(I wish I’d made)
Mother Tongue
Fi Churchman
2.1.1
In two days’ time I will have landed in Hong Kong. Our birthplace, as far as I know. It will be seven years since I last returned. Popo was still alive then – tiny and frail, but alive. I’ll visit the temple for her, for you. Light three incense sticks held close to the forehead, bow three times. Popo taught me how to do this for you, all those years ago. Do I need to do it twice now? Or is it more an act of collective ancestral remembrance, learned rituals passed down through generations, unquestioned, tucked into memory.
Some things are harder to keep hold of. I can’t stop picturing the disappointment that might have lined your face, realising my mother’s tongue is no longer my mother tongue. Luckily, you are not here to hear the way it no longer comes reflexively, but instead in stilted half-sentences, half the words missing, conversations only half understood.
The rest of my family, I imagine, will look at me with half pity – because I can barely converse with them – and half-surprise at how well I’m doing, considering.
It is entirely my fault that I failed to keep my Cantonese. Over the years it gradually slipped away – unpractised, unnoticed. I had forgotten the simplest words that connect a sentence: such as, because, and so. When Covid arrived and Chinatown shut down, the disconnection felt more acute. Access to the flavours that reminded me of your cooking – that reminded you of home – was denied. It pushed me to learn to cook the dishes you would have wanted to eat, dishes that always seemed a little too complicated to make in my own kitchen.
And then I found Mama Cheung’s channel on YouTube. A surrogate, of sorts, she began to fill the gaps in my knowledge. Each unpolished tutorial is accompanied by the gentle tinkling of a jazz piano. She often wears a floral apron, and there’s a slight purple tinge to her black hair. She greets viewers, tells us what she’ll be showing us how to cook, then points to and explains the ingredients laid out on a kitchen surface: a tablespoon of sesame oil and of cornstarch, a thumb-sized piece of ginger, a little dish of fermented soybean paste. She speaks Cantonese softly, her words subtitled in English. She has 402 videos, 592,000 subscribers and over 113 million views.
I thought, maybe, if I followed her instructions carefully enough, I might absorb the language by eating the food made with her words. I have watched her braise Hainanese pork with pickled cabbage, poach soy chicken, wrap bamboo leaves around sticky rice dumplings filled with pork belly, split mung beans, peanuts, wind-dried sausage and salted duck egg yolks.
But while I know what to do when Mama Cheung tells me zoeng lin ngau mok pei, I don’t truly know how to ask my elderly auntie after her health.
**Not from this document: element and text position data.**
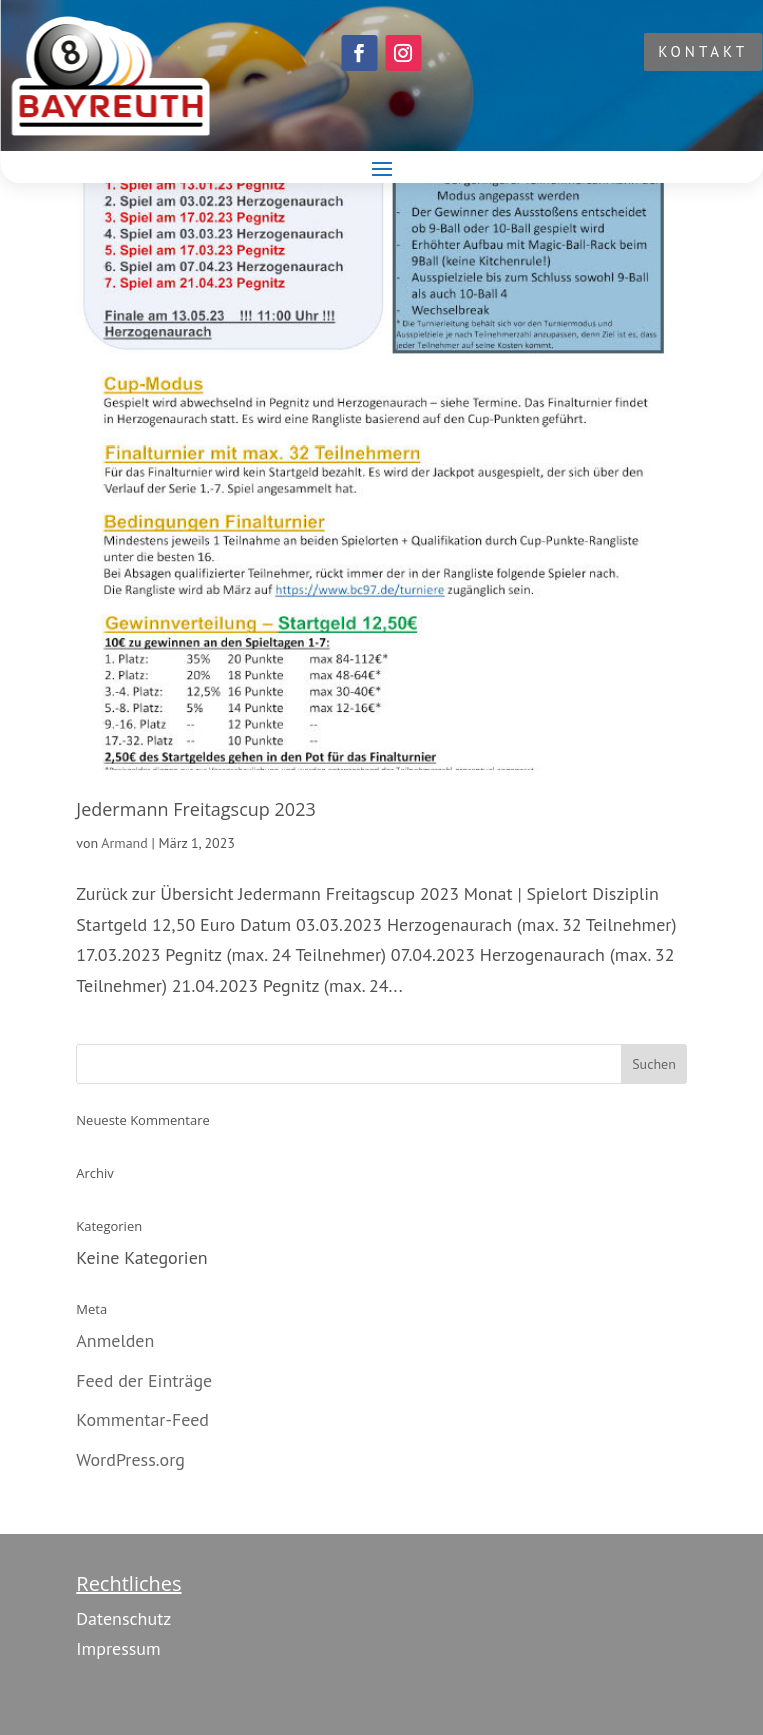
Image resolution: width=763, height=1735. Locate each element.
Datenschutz (123, 1618)
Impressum (118, 1648)
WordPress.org (130, 1459)
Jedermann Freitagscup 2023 (195, 809)
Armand (124, 843)
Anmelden (115, 1340)
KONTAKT (703, 51)
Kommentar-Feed (142, 1419)
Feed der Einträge (144, 1380)
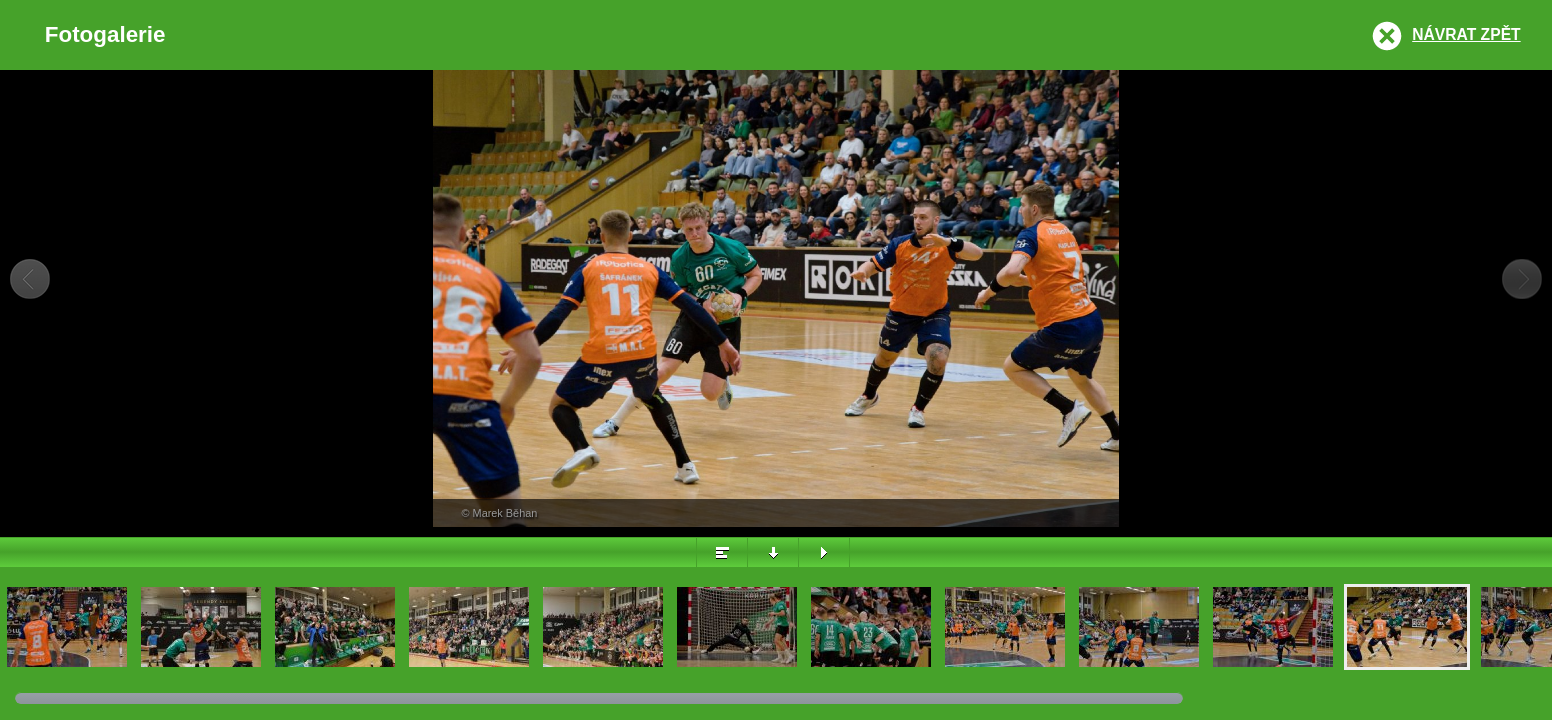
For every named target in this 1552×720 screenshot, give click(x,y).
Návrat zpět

And though she taught me how to make lo bak go and chasiu sou, her words just don’t taste the same. It should have been you teaching me the language for peeling a lotus root.
So I pound black sesame seeds with honey and lard, roll them into balls of glutinous rice dough, and brew ginger, oolong and osmanthus flower tea sweetened with rock sugar and goji berries in which these will be eaten. And I look to the left from the counter where I work, see your graduation certificate from the Hong Kong & Kowloon Restaurant & Cafe Workers General Union Vocational School: ‘This is to certify that Leung Po Chu has attended the course of professional cookery lessons and has successfully passed the examinations, dated 10 November 1989.’
In two days, when I touch down in the place where I learned my first language – and the language I left behind – I will at least be able to show my aunties, your sisters, a photo of those glutinous rice dumplings and tell them:
Tai ha, gam go sing kei ngo zoh tong yuen. Yan wai hai Yuen Siu Jit. Wai zo ga ting tyun zeoi. Ngo zung mei mong gei.
‘Look – I made tong yuen this week. For Lantern Festival. For family reunion. I haven’t forgotten.’
And it might be halfway good enough.